SON dönemde ülkemizde eğitim sisteminde, üniversiteye girişlerde ve doçentlik atamalarında hareketlilik yaşanıyor. Buna istinaden bu haftaki yazımızda akademik camianın problemlerini paylaşmak istiyoruz.
Ülkemizde ne üniformalı ne üniformasız hiçbir kurumda olmayan hiyerarşik yapı, maalesef en azgın biçimiyle üniversitelerde yaşanmaktadır.
12 Eylül Darbe döneminin ürünü olan YÖK yasasıyla; doçent oluncaya kadar tüm akademik personel (Araştırma görevlisi, Öğretim Görevlisi Uzman, Doktor ve Yardımcı Doçent) kadroların tümü yıllık uzatılan sözleşmeli personeldir.
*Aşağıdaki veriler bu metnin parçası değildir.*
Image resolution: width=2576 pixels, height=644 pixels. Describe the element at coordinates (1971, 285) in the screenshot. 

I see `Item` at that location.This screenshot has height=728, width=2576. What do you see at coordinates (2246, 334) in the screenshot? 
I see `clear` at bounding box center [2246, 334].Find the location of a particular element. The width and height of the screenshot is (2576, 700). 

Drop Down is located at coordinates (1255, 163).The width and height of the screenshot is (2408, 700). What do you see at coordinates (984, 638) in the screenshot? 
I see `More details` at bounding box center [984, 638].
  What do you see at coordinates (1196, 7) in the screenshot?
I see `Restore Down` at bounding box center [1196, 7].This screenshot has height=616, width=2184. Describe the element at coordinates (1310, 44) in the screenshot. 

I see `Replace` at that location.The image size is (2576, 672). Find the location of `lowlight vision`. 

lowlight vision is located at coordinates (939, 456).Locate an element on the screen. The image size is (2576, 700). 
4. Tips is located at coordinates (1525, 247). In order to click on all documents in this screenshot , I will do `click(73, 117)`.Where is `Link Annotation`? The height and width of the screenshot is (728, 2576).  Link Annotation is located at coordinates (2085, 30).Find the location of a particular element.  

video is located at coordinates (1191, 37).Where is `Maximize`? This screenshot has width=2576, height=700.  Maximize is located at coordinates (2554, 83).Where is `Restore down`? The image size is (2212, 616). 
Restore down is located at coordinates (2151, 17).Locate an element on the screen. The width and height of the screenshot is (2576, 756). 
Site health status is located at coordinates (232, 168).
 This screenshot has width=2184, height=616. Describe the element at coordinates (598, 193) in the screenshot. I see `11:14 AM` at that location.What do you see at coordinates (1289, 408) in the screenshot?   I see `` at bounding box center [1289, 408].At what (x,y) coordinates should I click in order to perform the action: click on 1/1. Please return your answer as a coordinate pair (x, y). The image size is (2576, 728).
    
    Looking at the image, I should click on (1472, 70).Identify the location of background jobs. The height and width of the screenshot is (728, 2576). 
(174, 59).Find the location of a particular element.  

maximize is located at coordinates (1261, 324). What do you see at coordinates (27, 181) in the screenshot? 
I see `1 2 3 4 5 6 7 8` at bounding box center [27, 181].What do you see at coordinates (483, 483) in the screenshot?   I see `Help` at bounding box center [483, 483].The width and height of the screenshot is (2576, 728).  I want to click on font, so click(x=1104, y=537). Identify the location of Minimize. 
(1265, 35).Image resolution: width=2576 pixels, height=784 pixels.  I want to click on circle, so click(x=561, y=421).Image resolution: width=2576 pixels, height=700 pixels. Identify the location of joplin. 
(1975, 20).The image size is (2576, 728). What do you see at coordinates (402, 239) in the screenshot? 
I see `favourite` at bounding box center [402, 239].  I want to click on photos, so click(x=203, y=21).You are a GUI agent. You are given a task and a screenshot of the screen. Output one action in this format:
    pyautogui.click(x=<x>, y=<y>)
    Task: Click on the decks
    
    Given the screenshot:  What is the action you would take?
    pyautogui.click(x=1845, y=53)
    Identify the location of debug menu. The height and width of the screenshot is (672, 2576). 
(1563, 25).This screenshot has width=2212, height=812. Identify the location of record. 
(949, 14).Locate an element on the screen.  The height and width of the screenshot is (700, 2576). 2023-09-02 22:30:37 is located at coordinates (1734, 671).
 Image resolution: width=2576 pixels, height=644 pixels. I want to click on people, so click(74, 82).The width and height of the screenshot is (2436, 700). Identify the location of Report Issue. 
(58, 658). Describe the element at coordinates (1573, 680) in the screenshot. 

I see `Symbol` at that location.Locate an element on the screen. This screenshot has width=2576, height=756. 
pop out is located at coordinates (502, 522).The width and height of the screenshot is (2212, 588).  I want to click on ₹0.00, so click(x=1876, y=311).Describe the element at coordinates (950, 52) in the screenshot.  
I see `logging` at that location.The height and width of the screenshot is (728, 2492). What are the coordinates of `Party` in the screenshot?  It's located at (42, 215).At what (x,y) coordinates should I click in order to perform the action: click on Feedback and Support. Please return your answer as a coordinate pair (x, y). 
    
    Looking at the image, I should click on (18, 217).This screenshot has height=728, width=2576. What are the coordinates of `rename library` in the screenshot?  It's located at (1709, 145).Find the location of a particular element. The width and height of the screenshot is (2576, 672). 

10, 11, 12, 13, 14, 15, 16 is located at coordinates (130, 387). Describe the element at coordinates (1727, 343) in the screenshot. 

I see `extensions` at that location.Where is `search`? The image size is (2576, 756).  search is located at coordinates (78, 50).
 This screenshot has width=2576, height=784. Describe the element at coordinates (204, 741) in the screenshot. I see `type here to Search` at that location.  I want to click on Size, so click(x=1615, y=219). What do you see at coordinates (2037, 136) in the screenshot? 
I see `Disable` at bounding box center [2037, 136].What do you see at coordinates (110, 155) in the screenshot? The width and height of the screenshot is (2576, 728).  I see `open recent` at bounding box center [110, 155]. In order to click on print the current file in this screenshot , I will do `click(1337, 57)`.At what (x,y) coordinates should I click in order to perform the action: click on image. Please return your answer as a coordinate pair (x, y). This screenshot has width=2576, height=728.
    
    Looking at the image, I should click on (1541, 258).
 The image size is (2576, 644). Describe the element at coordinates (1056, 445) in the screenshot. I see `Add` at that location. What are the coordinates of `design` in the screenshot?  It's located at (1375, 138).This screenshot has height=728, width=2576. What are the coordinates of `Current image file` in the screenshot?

Kamuda çaycı/temizlikçi olarak çalışan memur bile iş garantisine sahipken, 30 yılı aşkın üniversitelerde faaliyet gösteren kalifiye bir akademisyen –jüriye takılıp doçentlik sınavını geçemediği için– iş garantisinden yoksun olma durumuyla karşı karşıya gelebilmektedir.
Her sözleşme döneminde ataması sıralı amirlerinin (Bölüm başkanı, Dekan, Rektörlük) iki dudağı arasında kalan ve onların insafına bırakılan bir konumdadır. Öyle ki istenmediği/onaylanmadığı an kapı dışına konulur.
Şuanda üniversite öğretim üyelerinin durumu, tazminat ödememek için her yılbaşında işçilere giriş çıkış yaptıran belediyelerin taşeron şirketlerinde çalışanlardan daha kötü durumdadır.
Çünkü taşeron işçinin tazminat hakkı olmasa da çalışmaya devam etme hakkı mevcutken akademisyenlerin böyle bir hakkı yoktur. Deyim yerindeyse hocanın kaderi diğer hocanın kontrolüne bırakılmıştır.
Bu tür bir yapısal düzenle devir değiştikçe bir tarafın mağdur olması anlamına gelmektedir. Bugün iktidar taraftarları rahat ederken, yarın meçhuldür. Zira mantık “keser döner sap döner gün gelir hesap döner” sözü etrafında işlemektedir.
Bir akademisyenin ataması/yükselmesi hep bir üste/bir insanın insafına bağlı kaldığı sürece onuru zedelenmekte, gerçek kimliği ortaya çıkmamaktadır.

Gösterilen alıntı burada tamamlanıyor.